UN PRESAGIO NON BENEVOLO

A scorrere i nomi, mi viene in mente un presagio non benevolo, quello dell’oblio che molti di loro rischiano e che bisogna scongiurare; faccio un esempio per tutti: quello di Giuseppe Mazzullo, di cui a parte una marginale fondazione taorminese, non c’è nulla che lo ricordi, ma con lui, voglio citare Cordio, Virduzzo, Verrusio, Viaggio; ma tanti che, non nomino, perché sarebbe un libro intero a cui dobbiamo dedicare attenzione e rispetto. Ecco come un saggio di storia dell’arte può anche diventare «altare della memoria», «bisogno di storicizzare chi sta per essere dimenticato per sempre», o chi viene invece surclassato e schiacciato dalla modernità dei social che non ricordano molto del nostro passato.

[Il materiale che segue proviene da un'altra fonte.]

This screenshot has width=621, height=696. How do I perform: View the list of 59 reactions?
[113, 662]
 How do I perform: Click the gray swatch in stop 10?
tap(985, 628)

È vero, lo diciamo spesso, riconosce il grande Francesco Gallo Mazzeo: «Chi non ha storia non ha futuro, ma la storia siamo noi tutti, coscienza e consapevolezza, istituzioni e accadimenti a cui scritture come questa ci possono stimolare, per capire meglio quali possano essere le strategie dell’oggi, per avere un domani e non essere destinati all’oblio anche noi».

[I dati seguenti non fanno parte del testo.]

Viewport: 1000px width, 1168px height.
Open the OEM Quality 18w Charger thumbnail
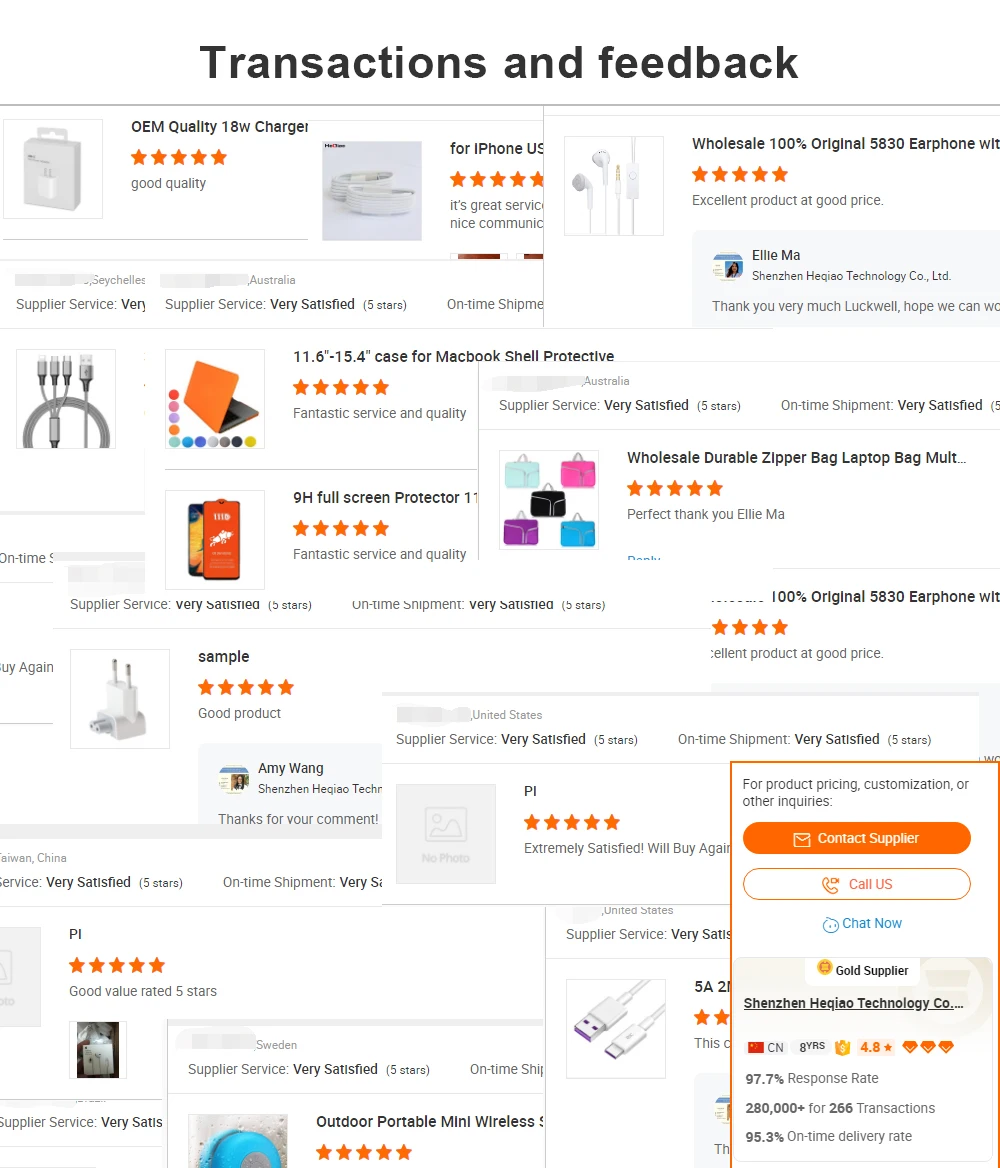click(x=53, y=169)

CHI NON HA STORIA NON HA FUTURO

Ma quello che invece non ti aspetteresti mai da un critico d’arte famoso come lui è questa sorta di confessione pubblica che l’illustre cattedratico siciliano fa nella sua prefazione al saggio di Rosario Sprovieri: «Gaspare Giansanti negli ultimi anni è stato un assiduo frequentatore dei miei mercoledì di Unum e Signum di Bibliothè, a Roma, ma devo dire che la lettura di queste pagine, mi consegnano una brillantezza e una vivacità, che non avevo sospettato e di ciò gli chiedo scusa». Questo libro, dunque, non è rivoluzionario, non è sensazionalistico, non svela segreti e impertinenze, ma rivela il volto di un costruttore che nell’ombra e nella tenacia, si è costruito una consapevolezza, una cultura e ha voluto che tutto questo non rimanesse confinato nella sua testa, ma diventasse di tanti, di quegli altri tanti che non hanno pensato di mettere nero su bianco; tutte quelle persone che sono state a fianco di protagonisti, di cui hanno carpito le segretezze, le sottigliezze e l’umanità.

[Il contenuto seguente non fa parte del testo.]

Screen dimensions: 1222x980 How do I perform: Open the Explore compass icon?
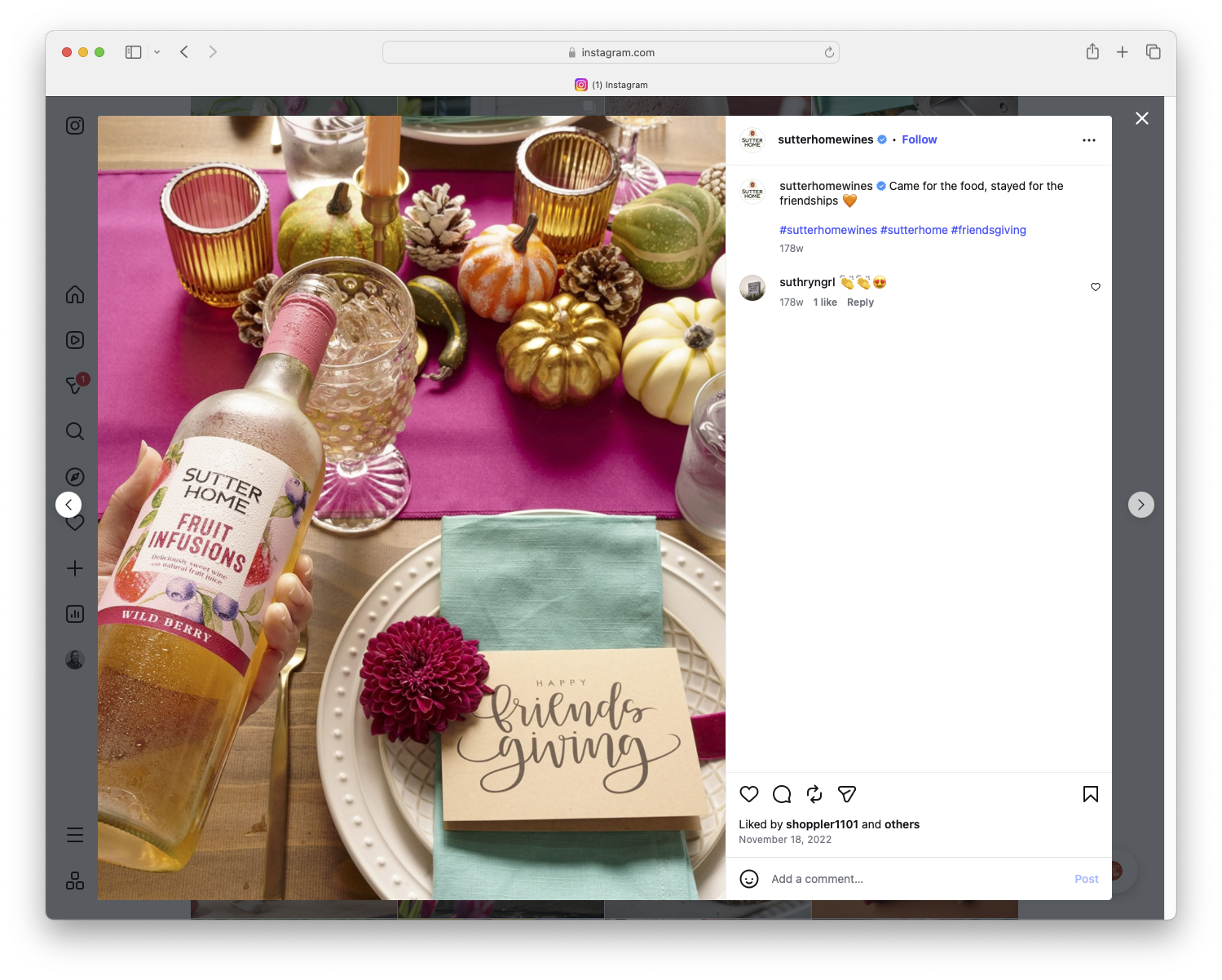pyautogui.click(x=74, y=476)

UN’UMANITÀ CHE NON HA MEDAGLIE DA MOSTRARE

Ha ragione il professore Francesco Gallo Mazzeo quando scrive che «queste pagine, sono pagine di un’umanità che non ha medaglie da mostrare, che non ha benemerenze da chiedere, ma cose da dire, completando un quadro, che non ha solo luminarie e soli danzanti, ma sotterranei, officine, cucine e laboratori da cui fare uscire nuovi sapori: vita». Attenzione, stiamo parlando non di un libro d’arte, non di un saggio di storia dell’arte, non di una biografia di un artista in particolare, ma del grande romanzo dell’arte romana del secolo scorso, «che vale la pena di indagare e di fare propria, afferma l’editore Demetrio Guzzardi, perché solo così potremo dare valore agli artisti più veri di questo Paese».